8. The method for analyzing the operation of a ceramic riving knife production system based on intelligent monitoring according to claim 3, wherein the step of extracting a plurality of first example production operation information comprises the steps of:

Performing operation monitoring operation on the ceramic riving knife production system to form a plurality of first example upstream data and first example downstream data of each first example upstream data;

determining an example upstream data amount corresponding to each of the plurality of first example downstream data;

expanding first example upstream data corresponding to any one first example downstream data such that the example upstream data corresponding to any one first example downstream data is greater than a standard data amount when the example upstream data amount corresponding to the any one first example downstream data is less than or equal to the standard data amount configured in advance; or alternatively

Calculating a multiplication value between a preconfigured corresponding adjustment parameter and a target upstream data amount to form a corresponding preset data amount, and expanding first example upstream data corresponding to any one first example downstream data under the condition that the example upstream data amount corresponding to the any one first example downstream data is smaller than or equal to the preset data amount, so that the example upstream data amount corresponding to the any one first example downstream data is larger than the preset data amount, wherein the target upstream data amount is used for reflecting the total data amount of the plurality of first example upstream data.

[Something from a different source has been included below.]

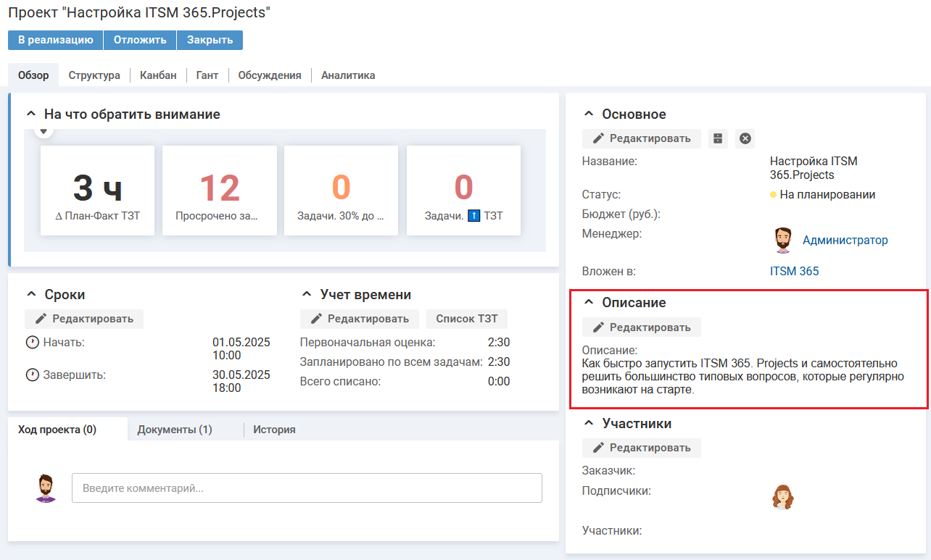Click the Список ТЗТ button
The width and height of the screenshot is (931, 560).
(x=466, y=319)
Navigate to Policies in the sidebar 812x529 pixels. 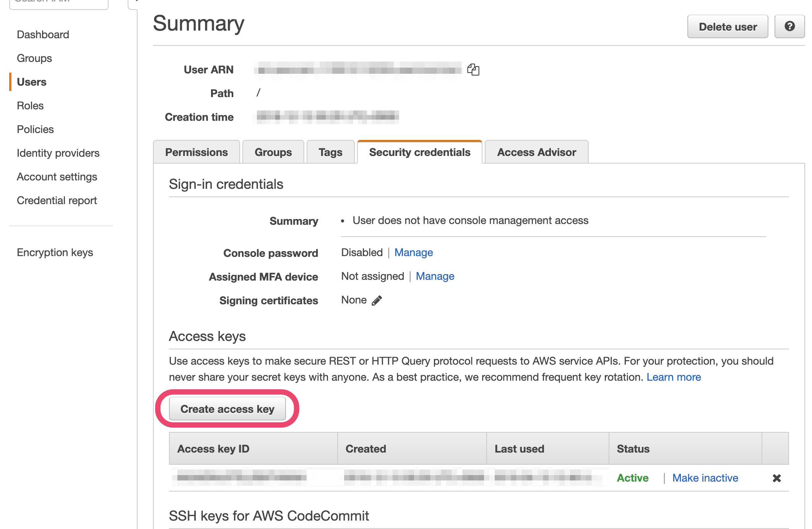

9. The operation analysis method of the ceramic riving knife production system based on intelligent monitoring is characterized by comprising the following steps of:

extracting target upstream data corresponding to a target ceramic riving knife production system;

loading the target upstream data into an equipment operation analysis network obtained by secondary network optimization, and analyzing downstream response parameters corresponding to each preset first downstream data in a plurality of preset first downstream data;

determining a plurality of preferred first downstream data from the plurality of preset first downstream data based on a downstream response parameter corresponding to each of the plurality of preset first downstream data, wherein the downstream response parameter corresponding to each of the plurality of preferred first downstream data exceeds the downstream response parameter corresponding to each of the other preferred first downstream data in the plurality of preset first downstream data;

based on a target parameter determining rule, analyzing the target upstream data and each of the preferred first downstream data, outputting a rule analysis output parameter corresponding to each of the preferred first downstream data, and marking the preferred first downstream data corresponding to the rule analysis output parameter with the maximum value among the analyzed rule analysis output parameters so as to be marked as target downstream data corresponding to the target upstream data;

And determining the operation state of the target ceramic riving knife production system based on the predicted operation process reflected by the target downstream data and the actual operation process corresponding to the operation process, wherein the degree of the excellent operation state is negatively related to the distinguishing information between the predicted operation process reflected by the target downstream data and the actual operation process corresponding to the predicted operation process.

10. An intelligent monitoring-based ceramic riving knife production system operation analysis system, characterized by comprising a processor and a memory, wherein the memory is used for storing a computer program, and the processor is used for executing the computer program so as to realize the method of any one of claims 1-9.